After the procedure, the patient was comfortable, improved rapidly, and did not require an endoscopic retrograde cholangiopancreatography (ERCP) for evacuation of the clots. She was discharged 4 days after the procedure, and at her 6-month follow-up she remained asymptomatic.
Figure 4. (A) Angiography image demonstrating the pseudoaneurysm. (B) Postembolization/coiling image showing obliterated pseudoaneurysm with preserved flow in the right hepatic artery.
Acute pancreatitis after LC is rare and is usually due to missed or small CBD stones that drop from the cystic duct and subsequently block the pancreatic duct.1 Often, these stones pass spontaneously; if not, ERCP is required to clear the stones from the CBD.
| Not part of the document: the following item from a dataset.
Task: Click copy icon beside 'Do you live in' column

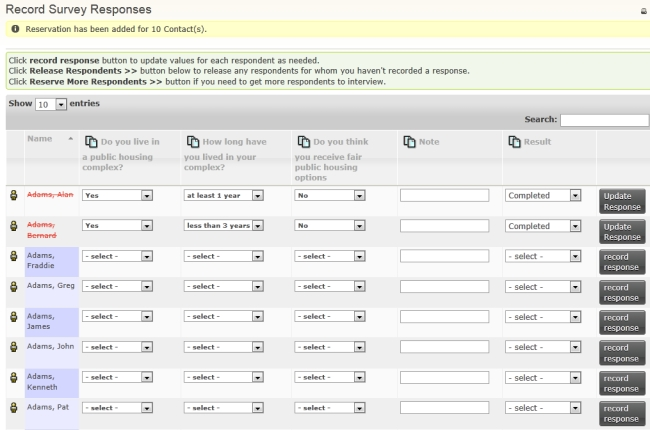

Hepatic artery pseudoaneurysm after LC is rare, but it is a known complication and can present with hemobilia.6 Hepatic artery pseudoaneurysm is a delayed manifestation of intraoperative vascular injury. This could be due to mechanical trauma caused by dissection in Calot?s triangle, thermal damage due to diathermy, or erosion by metal clips. Occasionally, these can arise secondary to bile leaks. In our case, it is possible that it was caused by mechanical trauma to the right hepatic artery due to the difficult dissection in the Calot’s triangle.
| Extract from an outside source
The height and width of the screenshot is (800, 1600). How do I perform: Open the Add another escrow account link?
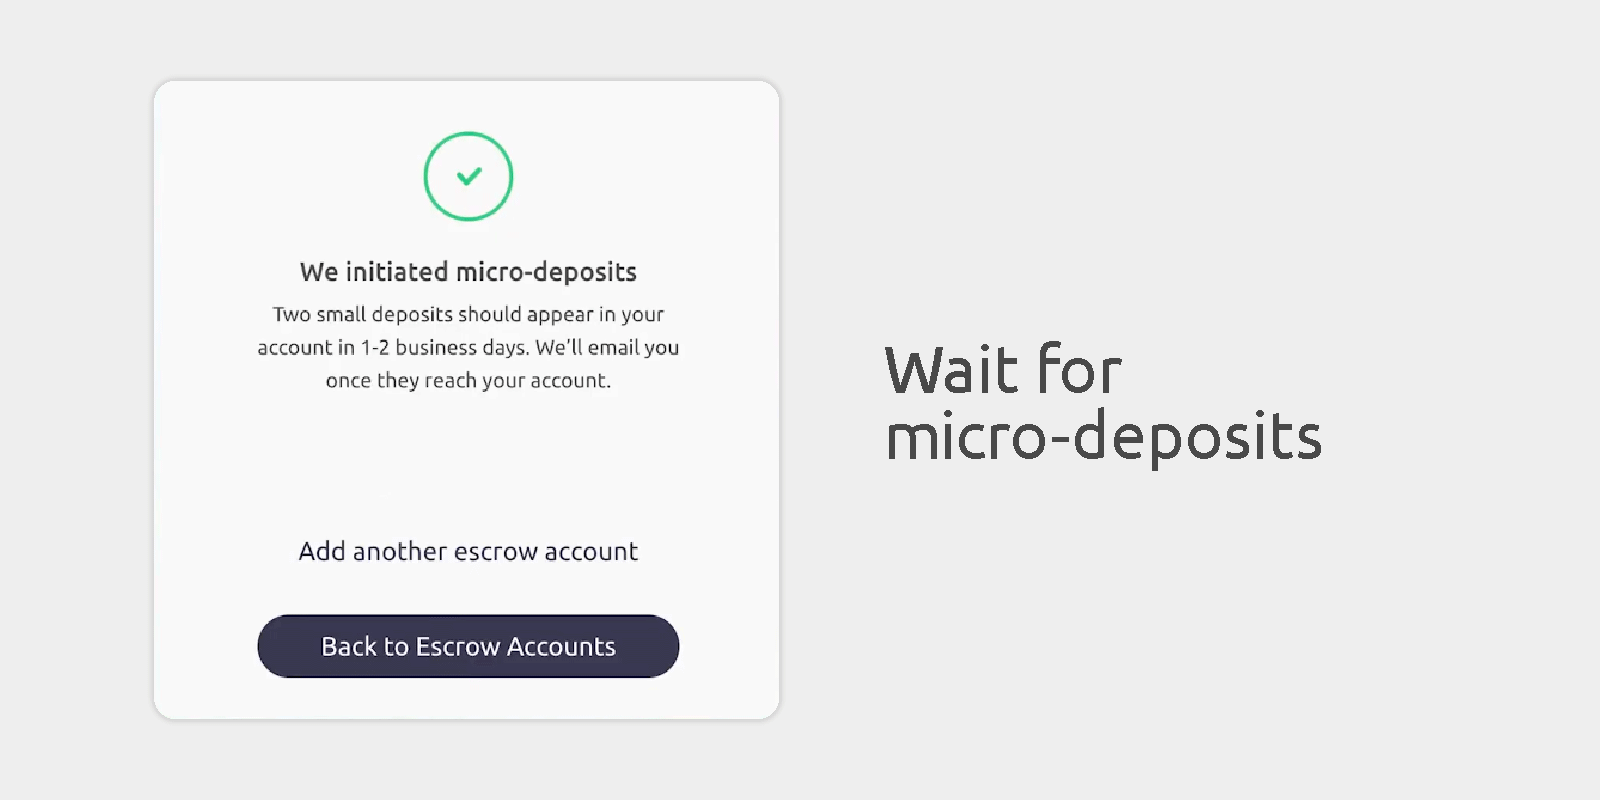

The association of hemobilia and AP is rare. It has been reported after liver biopsy, percutaneous transhepatic biliary drainage, and hepatocellular carcinoma.7-9 To date, there is one report of a case of AP caused by hemobilia due to hepatic artery pseudoaneurysm after LC.3 The pathogenesis involves the obstruction of the pancreatic duct by the blood clots and reflux into the pancreatic duct. By the same mechanism, it can lead to jaundice and cholangitis.8
The clue to the diagnosis of AP due to hemobilia is a manifestation of UGI bleeding in the background of AP. The rate of bleed in our case was slow, so it was picked up only after insertion of a nasogastric tube during the patient’s second readmission. This can be confirmed with a side-view endoscopy, which will show a blood clot or bleeding from ampulla. Another useful investigation is MRCP, which can show biliary dilatation and irregular filling defects.9 In our case, the clot may have passed into the duodenum, which is why the MRCP did not show any filling defects. When a hepatic artery pseudoaneurysm is likely to be the cause for hemobilia, a computed tomography angiography will clarify the diagnosis, as was the case in our patient. Because hemobilia was not suspected during the patient’s first readmission, we did not administer contrast during the magnetic resonance imaging session, which could have made the diagnosis clear at that time.
A selective transcatheter embolization is both diagnostic and therapeutic, in that the hepatic artery pseudoaneurysm is obliterated using thrombin or other embolic material such as coils, gelfoam (Pfizer, Michigan, USA), or polyvinyl beads.10 Covered stents are valuable in the management of hepatic artery pseudoaneurysm by excluding the pseudoaneurysm while preserving the flow in hepatic artery.11 We deployed a coil close to the point of origin in addition to thrombin. In the previously reported case of acute pancreatitis after LC, ERCP endoscopic retrograde cholangiopancreatography, and clot retrieval by balloon sweep was performed in addition to embolization.3 In our case, this was not necessary. This can happen due to spontaneous passage of clots into the duodenum, to dissolution of the clot by the fibrinolytic properties of bile, or a combination of both processes.12
Author contributions: All authors collected data. A. Kumar drafted and edited the manuscript, and is the article guarantor. D. Kumar drafted the manuscript. A. Singh critically revised the manuscript. CK Jakhmola edited the manuscript.
Financial disclosure: None to report.
Informed consent was obtained for this case report.
This case was presented at the 25th National Conference of the Indian Association of Surgical Gastroenterologists; October 2-5 2015; Pune, India.